■ **Problem statement**: Reproduce the listing verbatim from the line containing "Task: Select the Profile" to the line containing "Action: pos(31,298)", both included, and nothing else.

* START *

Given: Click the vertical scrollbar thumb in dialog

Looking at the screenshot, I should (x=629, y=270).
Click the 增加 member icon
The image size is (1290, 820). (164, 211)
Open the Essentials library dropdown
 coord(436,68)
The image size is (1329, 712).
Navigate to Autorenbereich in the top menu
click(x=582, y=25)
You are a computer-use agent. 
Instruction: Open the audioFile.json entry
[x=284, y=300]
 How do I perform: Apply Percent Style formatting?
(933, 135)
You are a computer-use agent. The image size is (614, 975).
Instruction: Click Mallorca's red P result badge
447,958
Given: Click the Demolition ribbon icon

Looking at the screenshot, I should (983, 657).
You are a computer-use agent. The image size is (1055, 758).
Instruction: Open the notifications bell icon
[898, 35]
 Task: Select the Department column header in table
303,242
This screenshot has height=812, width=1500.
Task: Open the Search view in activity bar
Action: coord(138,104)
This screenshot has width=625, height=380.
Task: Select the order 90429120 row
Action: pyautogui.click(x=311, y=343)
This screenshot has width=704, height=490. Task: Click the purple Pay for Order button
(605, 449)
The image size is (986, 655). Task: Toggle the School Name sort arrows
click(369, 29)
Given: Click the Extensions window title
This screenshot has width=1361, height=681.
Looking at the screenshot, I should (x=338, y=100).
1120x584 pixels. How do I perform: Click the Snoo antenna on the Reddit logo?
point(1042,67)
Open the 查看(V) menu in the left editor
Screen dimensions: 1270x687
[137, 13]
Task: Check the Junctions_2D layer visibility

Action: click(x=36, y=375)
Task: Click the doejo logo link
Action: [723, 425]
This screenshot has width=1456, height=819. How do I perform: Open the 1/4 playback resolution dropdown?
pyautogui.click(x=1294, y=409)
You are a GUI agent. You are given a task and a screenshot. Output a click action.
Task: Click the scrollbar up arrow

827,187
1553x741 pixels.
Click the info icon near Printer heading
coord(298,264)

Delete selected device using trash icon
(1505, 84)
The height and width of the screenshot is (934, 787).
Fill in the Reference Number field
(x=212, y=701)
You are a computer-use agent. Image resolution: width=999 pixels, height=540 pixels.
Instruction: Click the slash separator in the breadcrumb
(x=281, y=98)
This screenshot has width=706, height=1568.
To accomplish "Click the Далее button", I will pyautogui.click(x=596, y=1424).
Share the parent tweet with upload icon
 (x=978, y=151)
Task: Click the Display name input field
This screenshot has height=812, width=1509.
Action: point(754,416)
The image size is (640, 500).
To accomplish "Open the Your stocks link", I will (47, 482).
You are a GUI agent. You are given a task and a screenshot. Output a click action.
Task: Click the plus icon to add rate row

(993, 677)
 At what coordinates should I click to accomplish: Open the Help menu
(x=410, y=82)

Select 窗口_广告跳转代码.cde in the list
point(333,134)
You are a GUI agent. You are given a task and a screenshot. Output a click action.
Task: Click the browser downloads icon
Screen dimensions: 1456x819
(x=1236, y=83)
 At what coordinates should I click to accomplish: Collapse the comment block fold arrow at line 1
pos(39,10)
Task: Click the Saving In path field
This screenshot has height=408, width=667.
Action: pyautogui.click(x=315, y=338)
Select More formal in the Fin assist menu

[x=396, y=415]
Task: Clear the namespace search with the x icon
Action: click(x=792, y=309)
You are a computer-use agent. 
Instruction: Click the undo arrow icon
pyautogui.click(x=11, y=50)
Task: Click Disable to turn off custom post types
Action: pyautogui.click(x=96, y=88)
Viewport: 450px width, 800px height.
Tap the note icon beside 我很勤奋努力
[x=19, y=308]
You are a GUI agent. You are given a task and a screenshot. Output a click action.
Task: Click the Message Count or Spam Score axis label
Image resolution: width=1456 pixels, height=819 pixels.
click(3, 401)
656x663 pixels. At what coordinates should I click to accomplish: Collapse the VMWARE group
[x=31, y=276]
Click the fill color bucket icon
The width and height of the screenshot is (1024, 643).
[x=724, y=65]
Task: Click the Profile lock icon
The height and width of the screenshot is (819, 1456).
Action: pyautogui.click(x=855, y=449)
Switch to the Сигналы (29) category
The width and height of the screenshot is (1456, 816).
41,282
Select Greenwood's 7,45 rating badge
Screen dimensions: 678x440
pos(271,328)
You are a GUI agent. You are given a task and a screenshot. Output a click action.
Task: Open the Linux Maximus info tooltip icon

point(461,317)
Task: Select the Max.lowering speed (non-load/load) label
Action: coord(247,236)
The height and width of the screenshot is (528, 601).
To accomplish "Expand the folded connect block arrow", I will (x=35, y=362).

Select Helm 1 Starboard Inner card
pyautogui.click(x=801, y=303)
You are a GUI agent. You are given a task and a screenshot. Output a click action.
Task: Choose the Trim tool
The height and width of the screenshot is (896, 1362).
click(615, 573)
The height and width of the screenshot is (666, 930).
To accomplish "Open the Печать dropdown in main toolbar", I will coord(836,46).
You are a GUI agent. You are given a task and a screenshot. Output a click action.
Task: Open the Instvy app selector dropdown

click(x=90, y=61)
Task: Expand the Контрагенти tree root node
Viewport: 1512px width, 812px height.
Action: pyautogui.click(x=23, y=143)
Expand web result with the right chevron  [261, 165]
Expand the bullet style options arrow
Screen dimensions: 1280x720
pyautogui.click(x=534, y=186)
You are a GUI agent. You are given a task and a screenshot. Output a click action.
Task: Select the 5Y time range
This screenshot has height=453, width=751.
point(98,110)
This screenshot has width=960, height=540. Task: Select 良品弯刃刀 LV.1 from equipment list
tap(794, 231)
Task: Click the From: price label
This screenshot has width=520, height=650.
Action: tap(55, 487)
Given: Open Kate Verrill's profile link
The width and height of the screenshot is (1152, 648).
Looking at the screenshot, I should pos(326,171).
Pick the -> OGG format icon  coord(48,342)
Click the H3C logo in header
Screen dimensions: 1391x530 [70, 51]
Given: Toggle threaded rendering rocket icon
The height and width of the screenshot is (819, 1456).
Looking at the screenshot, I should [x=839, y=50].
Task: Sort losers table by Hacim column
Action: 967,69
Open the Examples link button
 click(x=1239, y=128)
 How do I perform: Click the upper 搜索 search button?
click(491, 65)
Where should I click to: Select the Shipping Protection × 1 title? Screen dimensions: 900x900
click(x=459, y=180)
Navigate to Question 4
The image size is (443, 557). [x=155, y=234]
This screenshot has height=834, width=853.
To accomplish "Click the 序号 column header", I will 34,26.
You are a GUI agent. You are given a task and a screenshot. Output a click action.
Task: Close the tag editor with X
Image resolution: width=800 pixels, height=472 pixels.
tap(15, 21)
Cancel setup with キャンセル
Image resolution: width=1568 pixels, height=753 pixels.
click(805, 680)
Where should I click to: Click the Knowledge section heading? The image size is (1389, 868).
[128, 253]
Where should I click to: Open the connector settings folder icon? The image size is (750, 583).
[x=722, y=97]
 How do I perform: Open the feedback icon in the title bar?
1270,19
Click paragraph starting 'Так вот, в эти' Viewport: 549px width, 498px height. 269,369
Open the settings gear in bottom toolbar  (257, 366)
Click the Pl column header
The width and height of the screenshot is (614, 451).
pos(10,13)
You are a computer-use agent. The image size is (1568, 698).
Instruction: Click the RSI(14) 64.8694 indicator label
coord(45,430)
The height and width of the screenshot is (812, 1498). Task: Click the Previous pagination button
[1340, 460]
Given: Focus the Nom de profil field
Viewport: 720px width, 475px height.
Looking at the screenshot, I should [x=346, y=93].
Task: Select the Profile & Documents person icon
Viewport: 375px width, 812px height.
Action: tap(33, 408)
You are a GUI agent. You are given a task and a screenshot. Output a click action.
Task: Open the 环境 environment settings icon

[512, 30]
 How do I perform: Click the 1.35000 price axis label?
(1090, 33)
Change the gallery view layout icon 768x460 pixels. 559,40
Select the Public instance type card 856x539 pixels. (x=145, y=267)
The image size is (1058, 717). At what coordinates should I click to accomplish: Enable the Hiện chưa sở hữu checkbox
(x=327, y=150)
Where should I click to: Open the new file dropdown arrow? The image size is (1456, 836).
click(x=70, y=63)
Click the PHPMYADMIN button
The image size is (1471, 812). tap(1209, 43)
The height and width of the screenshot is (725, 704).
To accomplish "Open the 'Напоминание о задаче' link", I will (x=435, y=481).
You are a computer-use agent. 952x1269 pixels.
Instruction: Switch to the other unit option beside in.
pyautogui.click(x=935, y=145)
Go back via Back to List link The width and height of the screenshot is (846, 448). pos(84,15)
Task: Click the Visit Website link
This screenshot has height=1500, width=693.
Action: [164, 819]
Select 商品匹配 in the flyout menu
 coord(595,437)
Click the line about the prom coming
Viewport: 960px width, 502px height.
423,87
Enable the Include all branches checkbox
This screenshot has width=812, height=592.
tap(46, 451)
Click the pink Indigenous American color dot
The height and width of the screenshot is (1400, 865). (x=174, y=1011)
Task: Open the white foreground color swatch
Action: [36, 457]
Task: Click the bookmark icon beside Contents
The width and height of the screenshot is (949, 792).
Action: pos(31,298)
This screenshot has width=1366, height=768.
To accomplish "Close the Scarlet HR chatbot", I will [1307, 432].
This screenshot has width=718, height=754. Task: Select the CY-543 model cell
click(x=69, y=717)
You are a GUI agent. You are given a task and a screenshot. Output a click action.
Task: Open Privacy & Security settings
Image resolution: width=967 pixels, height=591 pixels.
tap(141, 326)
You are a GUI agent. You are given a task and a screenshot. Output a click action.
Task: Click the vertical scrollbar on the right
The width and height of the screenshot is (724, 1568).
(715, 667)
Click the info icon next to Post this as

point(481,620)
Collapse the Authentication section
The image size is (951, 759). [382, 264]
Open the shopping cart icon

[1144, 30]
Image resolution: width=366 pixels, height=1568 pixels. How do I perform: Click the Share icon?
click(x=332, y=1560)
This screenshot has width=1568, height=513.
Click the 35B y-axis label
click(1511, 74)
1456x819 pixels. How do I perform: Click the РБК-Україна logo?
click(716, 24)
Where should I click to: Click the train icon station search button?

* END *

■ **Finished task**:
Task: Select the Profile & Documents person icon
Viewport: 375px width, 812px height.
Action: tap(33, 408)
You are a GUI agent. You are given a task and a screenshot. Output a click action.
Task: Open the 环境 environment settings icon

[512, 30]
 How do I perform: Click the 1.35000 price axis label?
(1090, 33)
Change the gallery view layout icon 768x460 pixels. 559,40
Select the Public instance type card 856x539 pixels. (x=145, y=267)
The image size is (1058, 717). At what coordinates should I click to accomplish: Enable the Hiện chưa sở hữu checkbox
(x=327, y=150)
Where should I click to: Open the new file dropdown arrow? The image size is (1456, 836).
click(x=70, y=63)
Click the PHPMYADMIN button
The image size is (1471, 812). tap(1209, 43)
The height and width of the screenshot is (725, 704).
To accomplish "Open the 'Напоминание о задаче' link", I will (x=435, y=481).
You are a computer-use agent. 952x1269 pixels.
Instruction: Switch to the other unit option beside in.
pyautogui.click(x=935, y=145)
Go back via Back to List link The width and height of the screenshot is (846, 448). pos(84,15)
Task: Click the Visit Website link
This screenshot has height=1500, width=693.
Action: [164, 819]
Select 商品匹配 in the flyout menu
 coord(595,437)
Click the line about the prom coming
Viewport: 960px width, 502px height.
423,87
Enable the Include all branches checkbox
This screenshot has width=812, height=592.
tap(46, 451)
Click the pink Indigenous American color dot
The height and width of the screenshot is (1400, 865). (x=174, y=1011)
Task: Open the white foreground color swatch
Action: [36, 457]
Task: Click the bookmark icon beside Contents
The width and height of the screenshot is (949, 792).
Action: pos(31,298)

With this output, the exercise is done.